* EXERCISE INSTRUCTIONS *
Everything from the line containing "Contact Us (588, 1432)" through the last line of the material below is to be copied exactly, ends included.

EXERCISE INPUTS START

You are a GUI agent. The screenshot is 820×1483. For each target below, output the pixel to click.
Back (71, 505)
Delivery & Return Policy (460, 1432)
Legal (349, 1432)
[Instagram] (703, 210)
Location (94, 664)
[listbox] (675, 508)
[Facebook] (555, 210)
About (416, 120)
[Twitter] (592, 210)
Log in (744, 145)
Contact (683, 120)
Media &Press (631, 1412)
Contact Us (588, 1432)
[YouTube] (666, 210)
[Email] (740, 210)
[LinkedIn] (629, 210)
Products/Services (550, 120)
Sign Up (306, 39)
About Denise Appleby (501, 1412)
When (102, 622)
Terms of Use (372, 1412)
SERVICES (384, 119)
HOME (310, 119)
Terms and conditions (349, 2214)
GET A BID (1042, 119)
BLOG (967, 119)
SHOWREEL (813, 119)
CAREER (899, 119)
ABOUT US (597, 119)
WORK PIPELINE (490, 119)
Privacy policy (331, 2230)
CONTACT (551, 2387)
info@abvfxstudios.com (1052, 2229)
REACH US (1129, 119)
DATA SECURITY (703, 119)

EXERCISE INPUTS END

* TASK OUTPUT *
Contact Us (588, 1432)
[YouTube] (666, 210)
[Email] (740, 210)
[LinkedIn] (629, 210)
Products/Services (550, 120)
Sign Up (306, 39)
About Denise Appleby (501, 1412)
When (102, 622)
Terms of Use (372, 1412)
SERVICES (384, 119)
HOME (310, 119)
Terms and conditions (349, 2214)
GET A BID (1042, 119)
BLOG (967, 119)
SHOWREEL (813, 119)
CAREER (899, 119)
ABOUT US (597, 119)
WORK PIPELINE (490, 119)
Privacy policy (331, 2230)
CONTACT (551, 2387)
info@abvfxstudios.com (1052, 2229)
REACH US (1129, 119)
DATA SECURITY (703, 119)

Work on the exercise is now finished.